治療の最短ルートを進んだとして、入院は来年5月まで続きます。最短でも7ヶ月間、娘は治療を受けるため、わたしは娘のサポートのため、ここ(病院内)でふたりで生活するということです。

病院では、安心して最善で最先端の治療を受けています。それは間違いありません。

しかし、付き添い家族の生活は、正直にいって楽なものではないです。

 

子どものためだろ、文句があるのか?

と思われる方もいらっしゃるかもしれません。

わたしたちは、文句はないのです。

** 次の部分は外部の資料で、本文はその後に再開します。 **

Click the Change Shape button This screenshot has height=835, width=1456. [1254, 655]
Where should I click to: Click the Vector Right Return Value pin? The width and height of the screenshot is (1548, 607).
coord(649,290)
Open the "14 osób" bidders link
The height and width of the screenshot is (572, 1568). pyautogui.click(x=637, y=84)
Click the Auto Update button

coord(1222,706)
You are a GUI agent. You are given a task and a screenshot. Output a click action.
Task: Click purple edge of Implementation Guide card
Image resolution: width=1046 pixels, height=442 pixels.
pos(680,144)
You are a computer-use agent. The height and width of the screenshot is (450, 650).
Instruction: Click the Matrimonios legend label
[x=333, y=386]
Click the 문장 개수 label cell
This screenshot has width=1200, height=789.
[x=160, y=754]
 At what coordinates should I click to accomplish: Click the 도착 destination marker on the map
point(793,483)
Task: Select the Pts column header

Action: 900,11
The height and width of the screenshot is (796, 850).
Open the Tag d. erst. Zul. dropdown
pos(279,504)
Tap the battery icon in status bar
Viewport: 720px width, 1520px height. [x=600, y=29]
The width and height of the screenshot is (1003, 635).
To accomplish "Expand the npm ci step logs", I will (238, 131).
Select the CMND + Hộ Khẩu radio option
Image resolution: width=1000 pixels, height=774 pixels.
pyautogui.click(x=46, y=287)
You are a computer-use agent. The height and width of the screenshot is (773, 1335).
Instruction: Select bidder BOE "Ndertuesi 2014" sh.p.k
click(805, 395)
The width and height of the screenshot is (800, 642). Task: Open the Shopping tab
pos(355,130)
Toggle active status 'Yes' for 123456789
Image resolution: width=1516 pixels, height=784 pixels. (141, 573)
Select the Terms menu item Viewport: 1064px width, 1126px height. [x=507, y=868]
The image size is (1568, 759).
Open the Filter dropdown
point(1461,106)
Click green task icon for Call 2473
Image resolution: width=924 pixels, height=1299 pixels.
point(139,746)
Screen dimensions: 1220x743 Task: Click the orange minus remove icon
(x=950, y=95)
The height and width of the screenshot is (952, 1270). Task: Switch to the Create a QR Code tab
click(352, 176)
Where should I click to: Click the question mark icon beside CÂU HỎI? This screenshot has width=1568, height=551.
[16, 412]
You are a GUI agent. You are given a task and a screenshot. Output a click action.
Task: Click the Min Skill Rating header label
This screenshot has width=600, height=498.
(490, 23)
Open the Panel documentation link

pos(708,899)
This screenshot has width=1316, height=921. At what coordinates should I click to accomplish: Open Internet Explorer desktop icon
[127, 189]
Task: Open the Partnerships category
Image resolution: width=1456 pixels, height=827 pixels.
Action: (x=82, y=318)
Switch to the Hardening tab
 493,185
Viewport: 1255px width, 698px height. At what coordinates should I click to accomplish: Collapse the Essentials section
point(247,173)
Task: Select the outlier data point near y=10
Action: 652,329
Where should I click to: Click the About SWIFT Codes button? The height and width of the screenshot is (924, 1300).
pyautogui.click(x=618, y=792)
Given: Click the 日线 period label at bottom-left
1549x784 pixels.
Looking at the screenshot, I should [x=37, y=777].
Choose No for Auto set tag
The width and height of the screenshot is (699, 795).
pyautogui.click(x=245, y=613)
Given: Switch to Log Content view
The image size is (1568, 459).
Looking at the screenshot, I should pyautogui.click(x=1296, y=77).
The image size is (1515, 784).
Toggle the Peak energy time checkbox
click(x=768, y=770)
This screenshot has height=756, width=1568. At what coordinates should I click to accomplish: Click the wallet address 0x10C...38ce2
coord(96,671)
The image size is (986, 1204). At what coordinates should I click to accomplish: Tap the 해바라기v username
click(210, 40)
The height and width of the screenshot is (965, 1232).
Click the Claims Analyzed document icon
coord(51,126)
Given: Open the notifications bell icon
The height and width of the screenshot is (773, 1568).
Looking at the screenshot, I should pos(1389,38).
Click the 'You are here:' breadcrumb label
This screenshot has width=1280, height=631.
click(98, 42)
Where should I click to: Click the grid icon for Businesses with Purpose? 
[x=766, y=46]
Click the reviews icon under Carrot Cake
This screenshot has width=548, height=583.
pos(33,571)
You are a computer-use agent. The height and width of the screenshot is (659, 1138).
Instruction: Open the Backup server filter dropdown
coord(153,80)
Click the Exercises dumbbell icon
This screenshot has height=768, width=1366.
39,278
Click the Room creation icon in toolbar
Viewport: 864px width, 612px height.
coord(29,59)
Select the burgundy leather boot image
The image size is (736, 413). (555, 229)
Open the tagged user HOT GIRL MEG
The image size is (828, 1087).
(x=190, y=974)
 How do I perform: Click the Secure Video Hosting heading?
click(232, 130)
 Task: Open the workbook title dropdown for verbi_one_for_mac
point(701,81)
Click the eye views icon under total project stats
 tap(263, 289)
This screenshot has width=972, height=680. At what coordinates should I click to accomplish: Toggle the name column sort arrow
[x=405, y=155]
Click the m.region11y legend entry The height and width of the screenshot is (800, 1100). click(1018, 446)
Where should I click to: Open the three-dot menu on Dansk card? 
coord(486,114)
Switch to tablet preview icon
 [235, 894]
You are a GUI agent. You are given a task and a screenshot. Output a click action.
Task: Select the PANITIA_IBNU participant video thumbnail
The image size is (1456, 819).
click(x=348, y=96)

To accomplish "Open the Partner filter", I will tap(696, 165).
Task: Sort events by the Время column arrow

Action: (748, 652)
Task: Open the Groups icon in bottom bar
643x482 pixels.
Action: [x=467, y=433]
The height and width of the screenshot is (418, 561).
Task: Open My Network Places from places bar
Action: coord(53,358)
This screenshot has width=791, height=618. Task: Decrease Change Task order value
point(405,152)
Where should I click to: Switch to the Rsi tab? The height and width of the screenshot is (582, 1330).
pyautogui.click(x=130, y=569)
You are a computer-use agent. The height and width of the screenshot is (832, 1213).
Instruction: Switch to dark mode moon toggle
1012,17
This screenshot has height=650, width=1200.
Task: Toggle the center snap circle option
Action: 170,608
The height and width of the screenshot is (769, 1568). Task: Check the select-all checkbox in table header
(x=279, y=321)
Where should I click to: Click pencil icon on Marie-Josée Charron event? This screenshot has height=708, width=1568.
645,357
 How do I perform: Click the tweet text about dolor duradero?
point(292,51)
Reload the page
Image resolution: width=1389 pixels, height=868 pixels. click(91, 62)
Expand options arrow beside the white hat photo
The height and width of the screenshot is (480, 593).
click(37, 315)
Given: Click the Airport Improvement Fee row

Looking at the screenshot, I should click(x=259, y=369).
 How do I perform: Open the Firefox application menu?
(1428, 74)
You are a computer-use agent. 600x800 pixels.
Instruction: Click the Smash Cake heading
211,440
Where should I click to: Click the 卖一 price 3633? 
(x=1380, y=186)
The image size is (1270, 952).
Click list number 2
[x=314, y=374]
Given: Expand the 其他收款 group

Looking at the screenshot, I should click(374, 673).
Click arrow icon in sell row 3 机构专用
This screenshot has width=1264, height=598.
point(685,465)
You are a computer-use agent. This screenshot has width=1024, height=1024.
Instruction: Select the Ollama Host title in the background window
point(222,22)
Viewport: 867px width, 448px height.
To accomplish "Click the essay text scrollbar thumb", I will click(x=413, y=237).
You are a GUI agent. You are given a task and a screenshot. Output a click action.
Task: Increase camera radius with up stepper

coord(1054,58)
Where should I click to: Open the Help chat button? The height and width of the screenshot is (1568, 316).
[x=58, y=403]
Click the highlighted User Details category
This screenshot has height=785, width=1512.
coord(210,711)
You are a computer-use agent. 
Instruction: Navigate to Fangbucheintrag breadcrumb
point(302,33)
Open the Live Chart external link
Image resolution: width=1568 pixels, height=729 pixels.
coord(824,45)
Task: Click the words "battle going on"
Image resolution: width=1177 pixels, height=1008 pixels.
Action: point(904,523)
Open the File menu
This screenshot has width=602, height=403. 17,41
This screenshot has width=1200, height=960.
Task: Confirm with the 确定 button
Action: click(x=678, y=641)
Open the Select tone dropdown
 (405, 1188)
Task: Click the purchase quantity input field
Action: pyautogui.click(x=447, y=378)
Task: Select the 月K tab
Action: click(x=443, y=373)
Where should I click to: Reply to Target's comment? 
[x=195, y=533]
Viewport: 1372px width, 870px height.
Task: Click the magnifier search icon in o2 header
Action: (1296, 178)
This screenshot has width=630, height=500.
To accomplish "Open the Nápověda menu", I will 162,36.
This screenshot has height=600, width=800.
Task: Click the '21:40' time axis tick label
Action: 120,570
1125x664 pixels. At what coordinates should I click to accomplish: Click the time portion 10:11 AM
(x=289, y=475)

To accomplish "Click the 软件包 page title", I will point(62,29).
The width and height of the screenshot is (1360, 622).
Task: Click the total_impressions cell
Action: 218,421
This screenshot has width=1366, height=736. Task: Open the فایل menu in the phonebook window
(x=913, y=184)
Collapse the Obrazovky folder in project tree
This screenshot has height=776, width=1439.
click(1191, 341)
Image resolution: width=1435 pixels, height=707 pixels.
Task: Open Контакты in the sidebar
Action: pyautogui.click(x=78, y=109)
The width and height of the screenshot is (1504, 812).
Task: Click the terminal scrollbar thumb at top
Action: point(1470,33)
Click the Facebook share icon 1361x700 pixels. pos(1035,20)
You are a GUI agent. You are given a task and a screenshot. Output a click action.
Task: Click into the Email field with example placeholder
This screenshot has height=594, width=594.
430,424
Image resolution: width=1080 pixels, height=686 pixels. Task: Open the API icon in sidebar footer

誰も文句や泣き言は言わず、ただただ子どものお世話をし、治療が滞りなく進められるようサポートしています。

 

しかし、入院期間が数日ではなく数ヶ月~何年もに及ぶ場合、ここでの時間はもはや「生活」「暮らし」です。

であるならば、患者=子どもにも、付き添い=その家族にも、日常生活として最低限の食、住、快、が許されてもよいのではないかと考えずにいられませんでした。

 

なにも、ここでおもしろおかしく過ごしたいとか、美味しいスイーツを食べたいとか、贅沢したい、ということでは決してありません。

 

 

生活のもっとも基本の部分だけ、そこだけでいいのです。


このプロジェクトは、今後、入院されるであろう子と家族にも続けていけるものにしたいと考えています。

 

親、家族は究極的には、「子どもと、治療とに向き合うだけの日々でも構わない」とだれしも言うと思います。

大切な子どもの命ですから。ほんとうにその思いがすべてなんです。

 

でも、ただ、ただ、ほんの少しだけ、ここの生活の質をあげたい。

単純に病気の治療、ただの付き添い家族として耐え忍ぶものではなく、健やかに、時には笑顔もある当たり前の生活、子育て、暮らしに近づけたい。

おそらく今の状況も何十年も前から比べれば、先駆者たちによって、よくなっているのでしょう。

ですが、まだまだできることはあります。

 

家に残された家族のケアも、ゆくゆくは考えています。

 

そういった活動を、無償のボランティアというような継続しにくい形態ではなく、賛同してくださる方たちからの資金と、助成金を駆使して事業として継続していきたいです。